Australia’s government commodity forecaster said that the wheat crops worldwide will probably decline 2 % in the year starting July 1 as yields return to average after record production.
While the Canberra-based Australian Bureau of Agricultural and Resource Economics and Sciences said today that the harvests may drop to 682 million metric tons from 693 million tons as consumption gains 0.3 % to 681 million tons, and so the world wheat indicator price will drop 7 % to average about $275 a ton.

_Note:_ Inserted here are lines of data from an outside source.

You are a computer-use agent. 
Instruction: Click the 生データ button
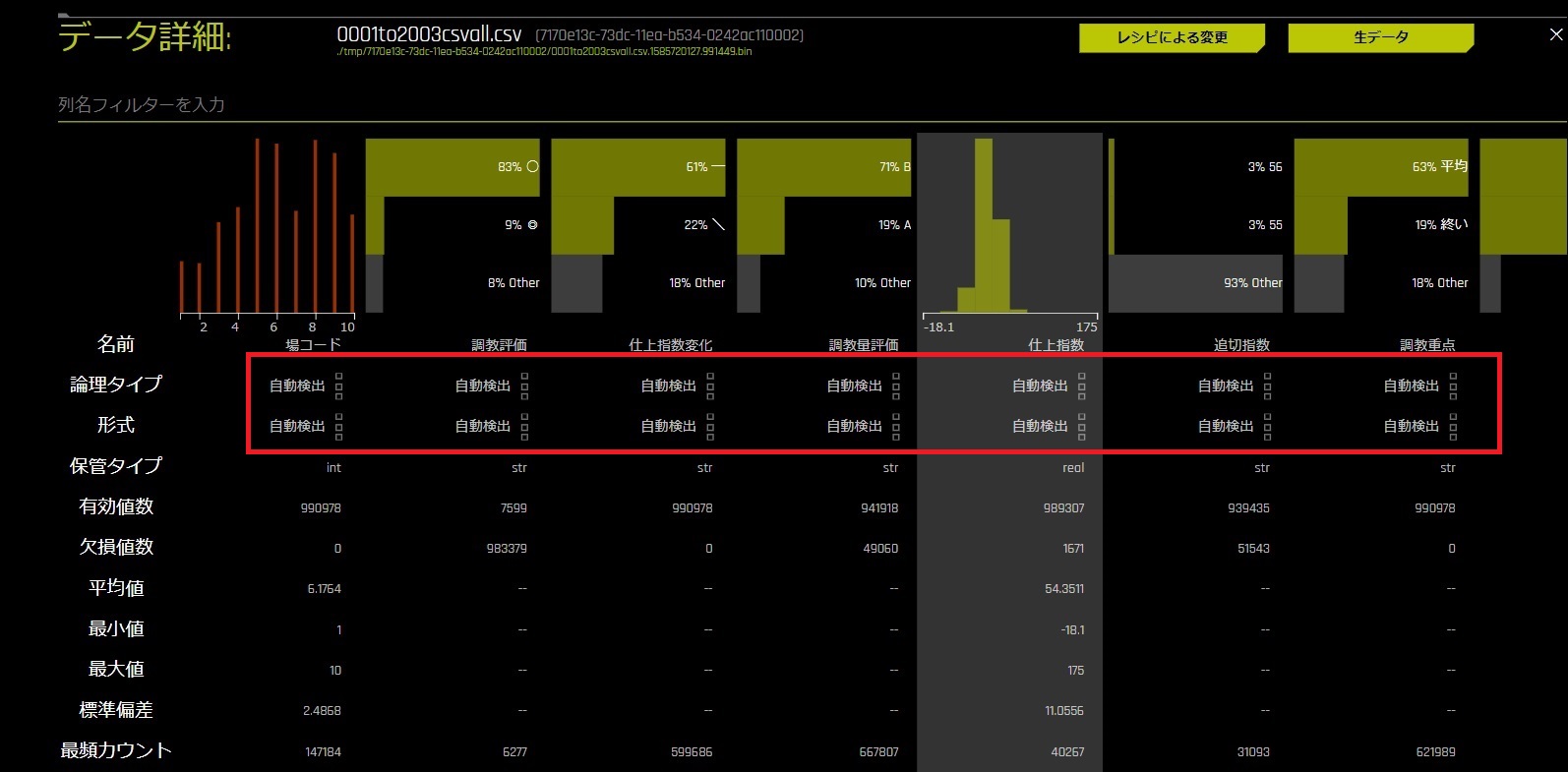point(1380,38)
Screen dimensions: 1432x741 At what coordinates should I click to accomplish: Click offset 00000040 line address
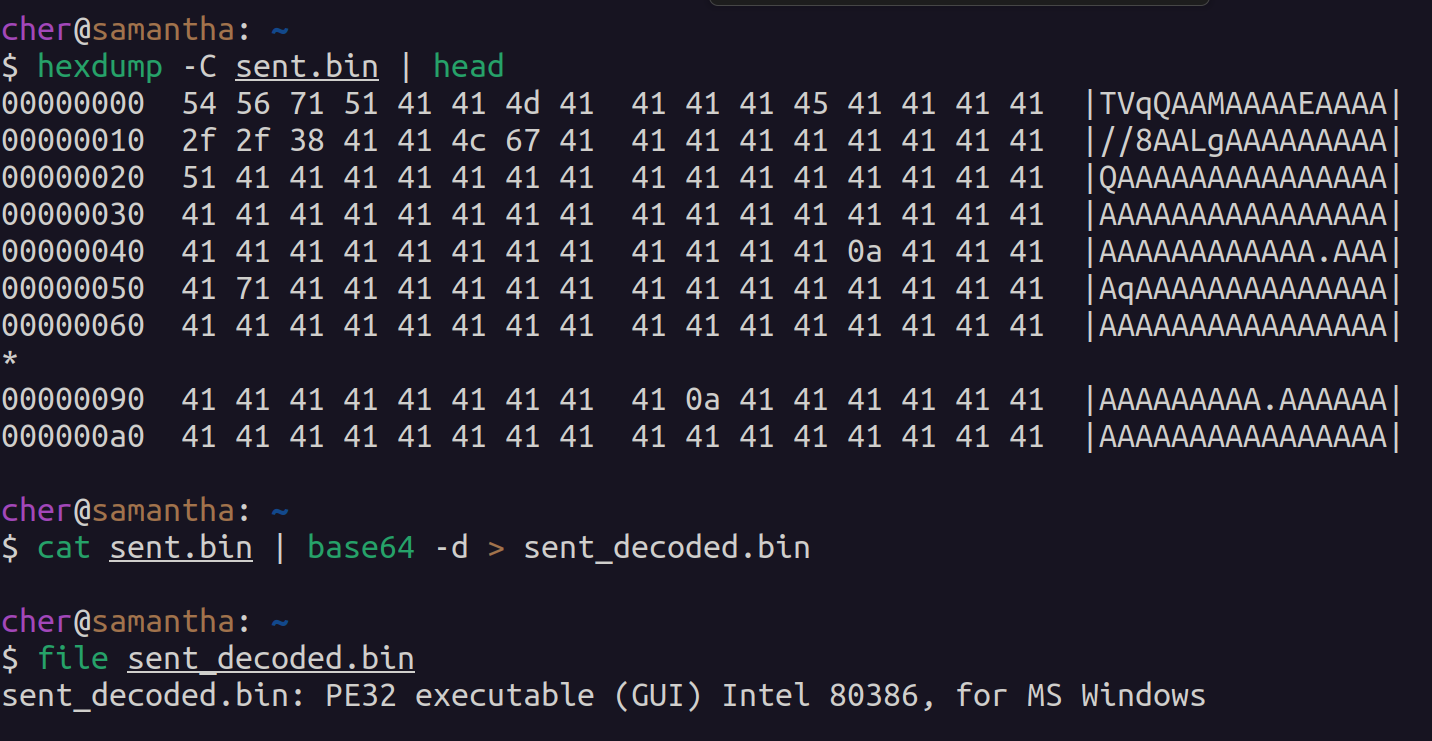pyautogui.click(x=73, y=252)
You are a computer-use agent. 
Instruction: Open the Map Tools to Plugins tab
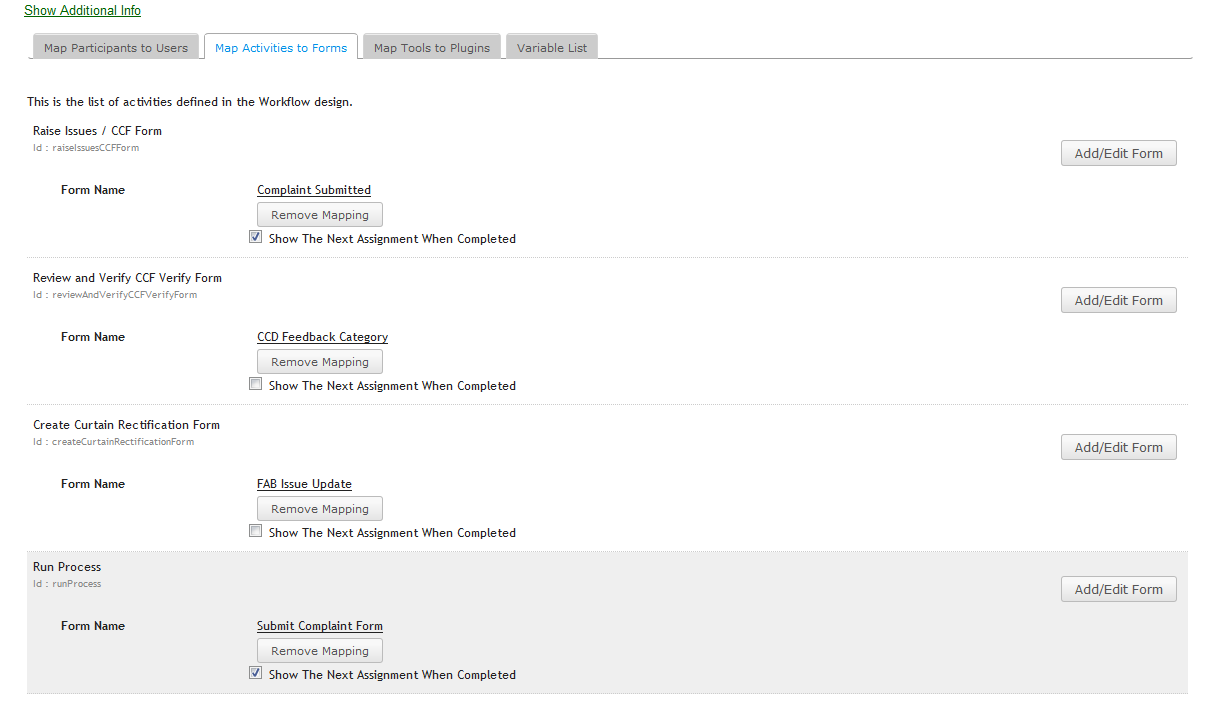[x=432, y=47]
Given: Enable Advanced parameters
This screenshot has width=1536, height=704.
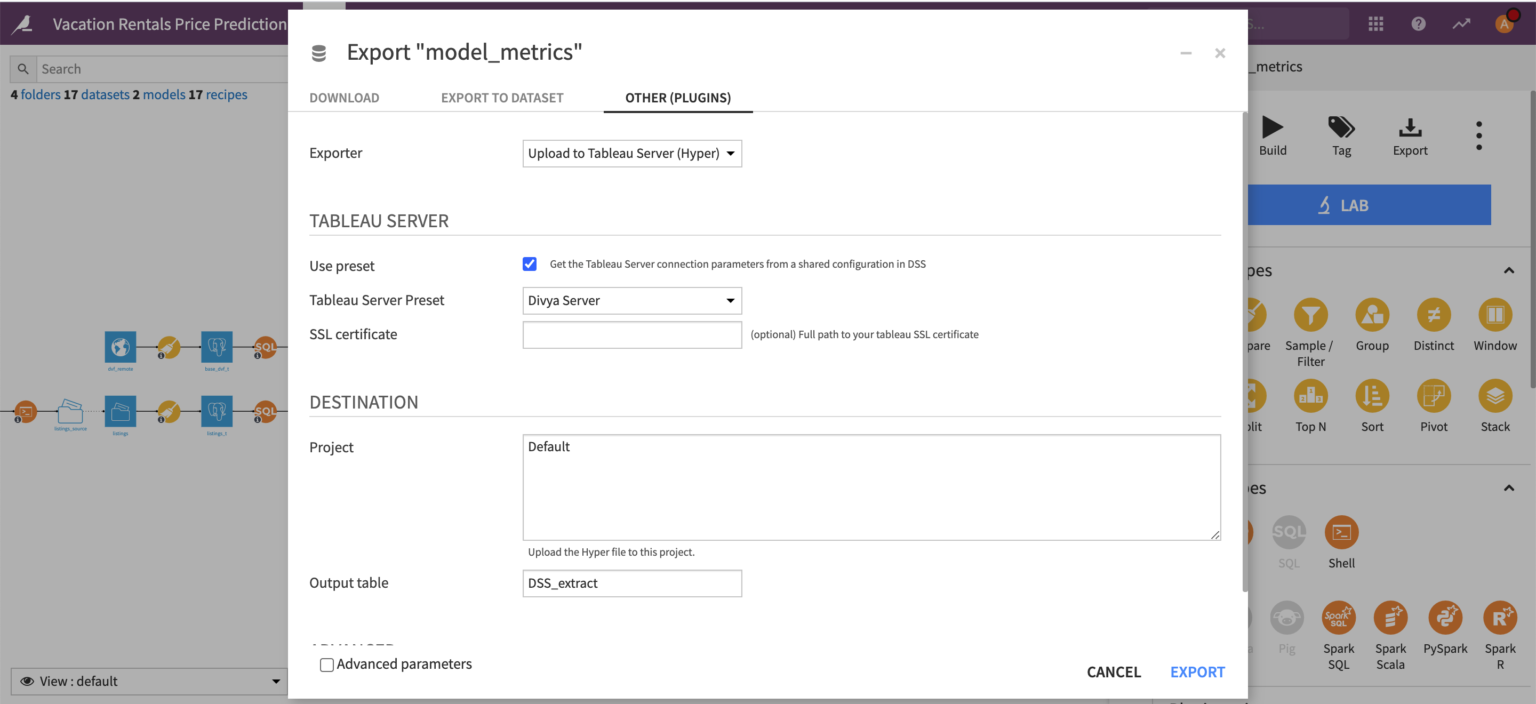Looking at the screenshot, I should [326, 664].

On the same regard wheat futures have tumbled 17 % in the past year as the global production and inventories headed for all-time highs and world trade surged to the second-highest level in at least in five decades, so Mike O’Dea – a senior risk manager at INTL FCStone Inc – said that the global stockpiles may reach 220 million tons in 2012-2013 from 213 million tons a year earlier.

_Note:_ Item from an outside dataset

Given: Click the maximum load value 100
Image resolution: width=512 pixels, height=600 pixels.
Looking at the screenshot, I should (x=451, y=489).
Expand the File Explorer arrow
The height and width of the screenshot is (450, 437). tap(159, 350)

Paul Morris -bureau executive director- said that “If we see supply increasing more strongly than what it has and stocks continue to rise, that will put pressure on prices”.
Abares joins the International Grains Council in predicting a decline in harvests in the coming year because of lower yields. The council expects global production to drop by 15 million tons to 680 million tons.
Wheat output in the U.S., the biggest exporter, may gain 6 % to about 58 million tons as yields recover, while China’s production may gain 2 % to 120 million tons, the bureau said in a report. The Russian Federation may produce 5 % more wheat at 59 million tons as output in Kazakhstan, the second-largest shipper in the former Soviet Union, slumps 31 % on a return to average yields.
The crop in Canada (WHETCA00) may be 2 % higher at 26 million tons, while production in the European Union may gain about 2 % to 140 million tons, according to the bureau.
Alison Watkins -chief executive officer of GrainCorp Ltd, eastern Australia’s largest handler- said that the global demand for grains may climb 50 % over the next 40 years, faster than forecast population growth of 40%.
The area planted to wheat in Australia, the second-biggest shipper, may decline 2.5 % to 13.7 million hectares (33.9 million acres) in 2012-2013 as farmers switch to barley and canola on better returns, according to Abares.
Output may drop 13 % to 25.7 million metric tons in the year from July 1, from a record 29.5 million tons a year earlier, the bureau said. Canola plantings may rise 4.8 % and barley sowings may gain 2.9 %.
Australia’s canola production may increase 5.4 % to a record 2.9 million tons and barley output gain 5.1 % to 9 million tons, Abares said. Wheat exports may total 21 million tons in the year from July, from a record 21.2 million tons a year earlier, it said, Australia is set to be the second-biggest wheat exporter in 2011-2012 after the U.S., according to the U.S. Department of Agriculture, as Bloomberg stated.
The area of Black Sea sown to wheat, coarse grains and oilseeds in Kazakhstan, Russia and Ukraine may increase by an average of 2 % a year to about 90 million hectares “over the medium term,” the bureau said, and between 11 million hectares and 13 million hectares of idle land suitable for cropping is available for expansion
The so-called free-on-board Gulf price of U.S. hard-red winter wheat may fall 7 % in 2012-2013, reflecting record world opening stockpiles and expected high global production, the bureau said. Global wheat stockpiles may total about 210 million tons in 2012-2013 as production exceeds consumption and as inventories in the U.S. rise about 10 % to 28 million tons.